* Instruction:
Swap "Instruction" for "Goal" everywhere it appears in the records below, and write all the lines out again with nothing else changed.

* The records:

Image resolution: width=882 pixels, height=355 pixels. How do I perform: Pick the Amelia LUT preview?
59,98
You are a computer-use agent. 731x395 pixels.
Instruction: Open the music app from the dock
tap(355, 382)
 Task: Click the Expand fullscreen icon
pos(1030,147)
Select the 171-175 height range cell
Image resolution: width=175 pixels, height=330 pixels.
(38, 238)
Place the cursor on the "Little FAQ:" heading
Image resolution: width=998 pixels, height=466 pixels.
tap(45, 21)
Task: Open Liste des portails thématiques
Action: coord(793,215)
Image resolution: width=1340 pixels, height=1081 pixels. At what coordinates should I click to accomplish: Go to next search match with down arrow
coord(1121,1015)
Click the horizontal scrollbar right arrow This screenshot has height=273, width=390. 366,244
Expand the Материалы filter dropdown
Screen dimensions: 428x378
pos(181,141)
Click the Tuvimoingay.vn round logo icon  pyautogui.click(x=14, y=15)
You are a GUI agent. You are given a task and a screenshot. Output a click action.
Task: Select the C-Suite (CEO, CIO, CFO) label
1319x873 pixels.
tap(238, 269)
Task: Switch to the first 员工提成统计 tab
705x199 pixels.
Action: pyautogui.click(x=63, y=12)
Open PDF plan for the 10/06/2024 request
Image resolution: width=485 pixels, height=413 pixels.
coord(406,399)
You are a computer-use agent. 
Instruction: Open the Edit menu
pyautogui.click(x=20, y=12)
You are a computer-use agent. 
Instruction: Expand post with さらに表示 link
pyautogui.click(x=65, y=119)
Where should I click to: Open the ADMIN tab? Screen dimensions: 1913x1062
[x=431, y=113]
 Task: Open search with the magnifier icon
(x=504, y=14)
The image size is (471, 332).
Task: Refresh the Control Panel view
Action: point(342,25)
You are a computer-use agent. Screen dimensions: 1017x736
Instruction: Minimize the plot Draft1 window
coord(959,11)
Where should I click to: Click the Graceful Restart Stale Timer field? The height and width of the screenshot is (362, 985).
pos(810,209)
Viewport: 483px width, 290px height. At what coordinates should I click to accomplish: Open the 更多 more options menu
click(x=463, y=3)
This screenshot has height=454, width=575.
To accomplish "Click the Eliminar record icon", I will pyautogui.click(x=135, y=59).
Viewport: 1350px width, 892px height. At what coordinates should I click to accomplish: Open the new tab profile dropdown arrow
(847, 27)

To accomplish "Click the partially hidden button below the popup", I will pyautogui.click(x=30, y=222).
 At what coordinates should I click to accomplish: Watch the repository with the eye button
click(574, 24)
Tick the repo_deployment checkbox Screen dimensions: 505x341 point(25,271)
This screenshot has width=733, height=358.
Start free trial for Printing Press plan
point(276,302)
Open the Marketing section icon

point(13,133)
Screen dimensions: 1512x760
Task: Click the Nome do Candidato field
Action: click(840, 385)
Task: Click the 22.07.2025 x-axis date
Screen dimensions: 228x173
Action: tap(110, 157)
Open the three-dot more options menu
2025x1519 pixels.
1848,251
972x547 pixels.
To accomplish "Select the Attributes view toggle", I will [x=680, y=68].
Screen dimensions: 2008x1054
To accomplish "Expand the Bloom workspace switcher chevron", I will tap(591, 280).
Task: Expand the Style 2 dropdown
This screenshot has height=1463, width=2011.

* Task output:
Image resolution: width=882 pixels, height=355 pixels. How do I perform: Pick the Amelia LUT preview?
59,98
You are a computer-use agent. 731x395 pixels.
Goal: Open the music app from the dock
tap(355, 382)
 Task: Click the Expand fullscreen icon
pos(1030,147)
Select the 171-175 height range cell
Image resolution: width=175 pixels, height=330 pixels.
(38, 238)
Place the cursor on the "Little FAQ:" heading
Image resolution: width=998 pixels, height=466 pixels.
tap(45, 21)
Task: Open Liste des portails thématiques
Action: coord(793,215)
Image resolution: width=1340 pixels, height=1081 pixels. At what coordinates should I click to accomplish: Go to next search match with down arrow
coord(1121,1015)
Click the horizontal scrollbar right arrow This screenshot has height=273, width=390. 366,244
Expand the Материалы filter dropdown
Screen dimensions: 428x378
pos(181,141)
Click the Tuvimoingay.vn round logo icon  pyautogui.click(x=14, y=15)
You are a GUI agent. You are given a task and a screenshot. Output a click action.
Task: Select the C-Suite (CEO, CIO, CFO) label
1319x873 pixels.
tap(238, 269)
Task: Switch to the first 员工提成统计 tab
705x199 pixels.
Action: pyautogui.click(x=63, y=12)
Open PDF plan for the 10/06/2024 request
Image resolution: width=485 pixels, height=413 pixels.
coord(406,399)
You are a computer-use agent. 
Goal: Open the Edit menu
pyautogui.click(x=20, y=12)
You are a computer-use agent. 
Goal: Expand post with さらに表示 link
pyautogui.click(x=65, y=119)
Where should I click to: Open the ADMIN tab? Screen dimensions: 1913x1062
[x=431, y=113]
 Task: Open search with the magnifier icon
(x=504, y=14)
The image size is (471, 332).
Task: Refresh the Control Panel view
Action: point(342,25)
You are a computer-use agent. Screen dimensions: 1017x736
Goal: Minimize the plot Draft1 window
coord(959,11)
Where should I click to: Click the Graceful Restart Stale Timer field? The height and width of the screenshot is (362, 985).
pos(810,209)
Viewport: 483px width, 290px height. At what coordinates should I click to accomplish: Open the 更多 more options menu
click(x=463, y=3)
This screenshot has height=454, width=575.
To accomplish "Click the Eliminar record icon", I will pyautogui.click(x=135, y=59).
Viewport: 1350px width, 892px height. At what coordinates should I click to accomplish: Open the new tab profile dropdown arrow
(847, 27)

To accomplish "Click the partially hidden button below the popup", I will pyautogui.click(x=30, y=222).
 At what coordinates should I click to accomplish: Watch the repository with the eye button
click(574, 24)
Tick the repo_deployment checkbox Screen dimensions: 505x341 point(25,271)
This screenshot has width=733, height=358.
Start free trial for Printing Press plan
point(276,302)
Open the Marketing section icon

point(13,133)
Screen dimensions: 1512x760
Task: Click the Nome do Candidato field
Action: click(840, 385)
Task: Click the 22.07.2025 x-axis date
Screen dimensions: 228x173
Action: tap(110, 157)
Open the three-dot more options menu
2025x1519 pixels.
1848,251
972x547 pixels.
To accomplish "Select the Attributes view toggle", I will [x=680, y=68].
Screen dimensions: 2008x1054
To accomplish "Expand the Bloom workspace switcher chevron", I will tap(591, 280).
Task: Expand the Style 2 dropdown
This screenshot has height=1463, width=2011.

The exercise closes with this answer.